Implement a 'succession pilot phase' where potential leaders gain temporary leadership roles to test their readiness. Providing alternative growth paths for high-performing individual contributors who may need more time to be ready for greater leadership positions ensures stability and talent retention with backup leadership plans in place.

Step 4: Going Beyond Succession Planning

Beyond just executing the plan, succession is about thinking long-term, using new ideas to make the business stronger and more appealing, and staying flexible for market conditions.

Redefining Through Succession:

Succession planning is more than just replacing leaders; it's a chance to change how the business moves forward. Bringing in new leaders helps a company stay modern and competitive, introducing fresh ideas for growth. It shows forward-thinking, preparing for future challenges, and dedication to keep improving and staying relevant.

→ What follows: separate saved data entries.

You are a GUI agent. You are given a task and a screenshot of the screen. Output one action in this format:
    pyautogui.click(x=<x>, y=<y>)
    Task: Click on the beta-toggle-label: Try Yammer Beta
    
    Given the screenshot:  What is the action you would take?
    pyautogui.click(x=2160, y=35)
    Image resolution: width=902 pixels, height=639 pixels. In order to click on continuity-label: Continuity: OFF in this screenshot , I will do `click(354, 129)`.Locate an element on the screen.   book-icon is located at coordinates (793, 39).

The Continuous Succession Journey:

Succession planning is an ongoing process and may be challenging initially. For instance, if a new leader's approach clashes with the company's culture, it can lead to team conflicts. To resolve such issues, companies can provide leadership training or define goals for smoother integration. Moreover, shifts in market trends or internal problems may require adjustments to the succession plan. Take the case of a healthcare provider losing patients due to a delay in adopting online booking and telehealth. By revising their succession plan to include leaders proficient in digital health, the provider can regain patients and enhance online services. This highlights the importance of a flexible succession plan to tackle immediate obstacles and prepare for future developments, ensuring the organization remains resilient and proactive.

Conclusion

Succession planning smooths the process of changing leadership, makes businesses more appealing to potential buyers, and ensures business continuity in the absence of an owner-operator. It involves setting the groundwork for successful leadership shifts, preparing the next generation of leaders, and providing rewards to retain top talent. Clear communication, involving stakeholders, and frequent review of the plan are crucial components. New leadership can spark innovation, improve financial outcomes, and increase the business's value for its owners.